Bundesstatistikgesetz: wesentliche Neuerungen treten in Kraft
Am 27. Juli ist das "Gesetz zur Änderung des Bundesstatistikgesetzes und anderer Statistikgesetze" in Kraft getreten. Die Novelle modernisiert den rechtlichen Rahmen der Bundesstatistik und dient der Entlastung, Flexibilisierung sowie Harmonisierung. Sie setzt unter anderem Empfehlungen des Statistischen Beirats um. Außerdem werden Regelungen der geänderten europäischen Statistikverordnung übertragen, indem insbesondere die Koordinierungsrolle des Statistischen Bundesamtes bei der Erstellung von Bundesstatistiken gestärkt wird. Gleichzeitig wird Rechtsklarheit geschaffen, indem Regelungen umstrukturiert oder aufgehoben werden.
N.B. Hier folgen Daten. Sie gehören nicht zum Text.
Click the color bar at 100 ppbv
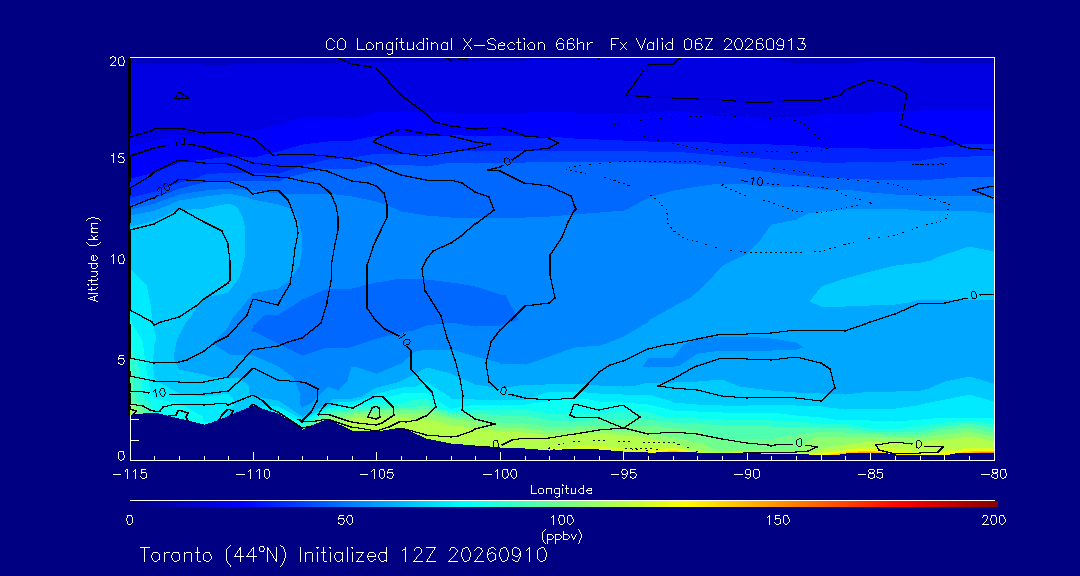This screenshot has height=576, width=1080. point(562,503)
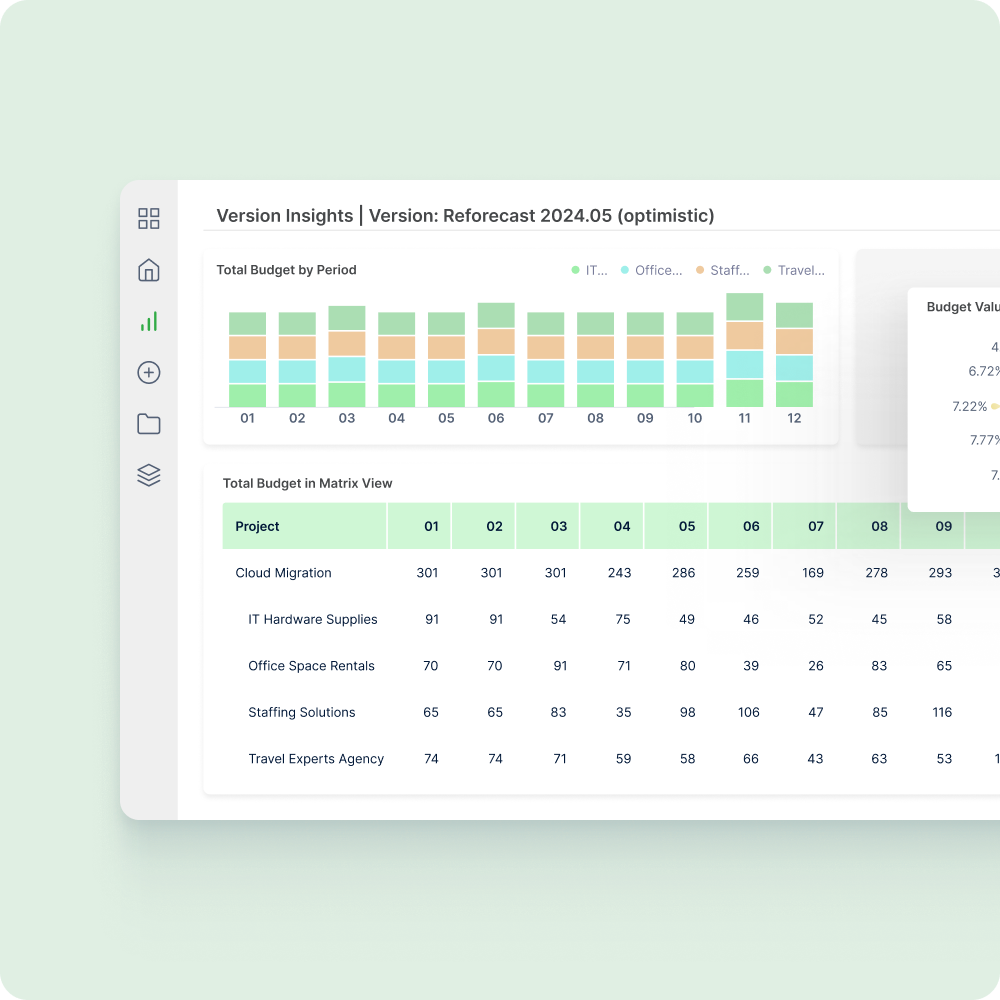The width and height of the screenshot is (1000, 1000).
Task: Collapse the Cloud Migration project row
Action: coord(283,573)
Zentrale Änderungen des Bundesstatistikgesetzes
Das Gesetz zielt darauf ab, Wirtschaft und Privatpersonen von statistischen Auskunftspflichten noch weiter zu entlasten, indem vorrangig geeignete Daten verwendet werden sollen, die bei Stellen der öffentlichen Verwaltung bereits vorliegen.
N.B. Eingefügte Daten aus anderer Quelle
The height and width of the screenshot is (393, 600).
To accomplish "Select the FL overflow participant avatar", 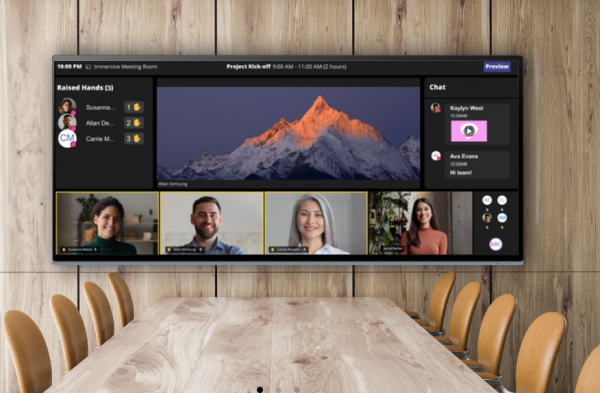I will pos(502,200).
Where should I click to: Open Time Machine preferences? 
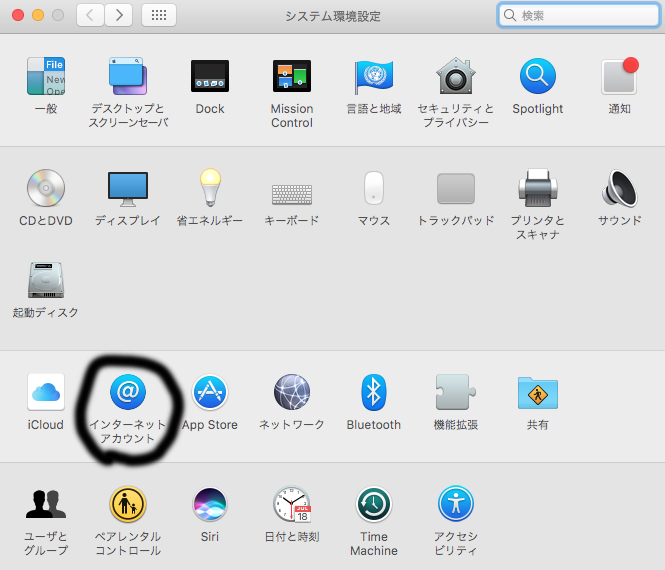[x=374, y=505]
Weitere Änderungen dienen der stärkeren Flexibilisierung des Programms der Bundesstatistik mit dem Ziel, schneller und einfacher sich ändernde Datenanforderungen der Europäischen Union und oberster Bundesbehörden abdecken zu können. So ist es künftig erlaubt, durch Rechtsverordnung Bundesstatistiken anzuordnen, um EU-Lieferverpflichtungen zu erfüllen. Außerdem können freiwillige Erhebungen für besondere Zwecke einfacher durchgeführt werden.
Zur Harmonisierung des deutschen Rechts mit dem europäischen Recht sieht die Novellierung zudem eine Verbesserung der Forschungs- und Analysemöglichkeiten für die unabhängige Wissenschaft vor. Dies soll durch einen erweiterten Zugang zu statistischen Daten in speziell abgesicherten Bereichen der statistischen Ämter des Bundes und der Länder ermöglicht werden.
Neu ist eine Regelung zur Führung eines Anschriftenregisters beim Statistischen Bundesamt, das beispielsweise die Stichprobenplanung und deren methodische Weiterentwicklung vereinfachen soll.
Hervorzuheben ist, dass das statistische Unternehmensregister (Statistikregister) übersichtlicher geregelt wurde. Das Statistikregister bildet die Grundlage für eine effiziente Durchführung von Wirtschafts- und Umweltstatistiken. Es stellt die wesentliche Infrastruktur für alle Phasen dieser statistischen Erhebungen von der Planung bis zur Auswertung der Ergebnisse dar.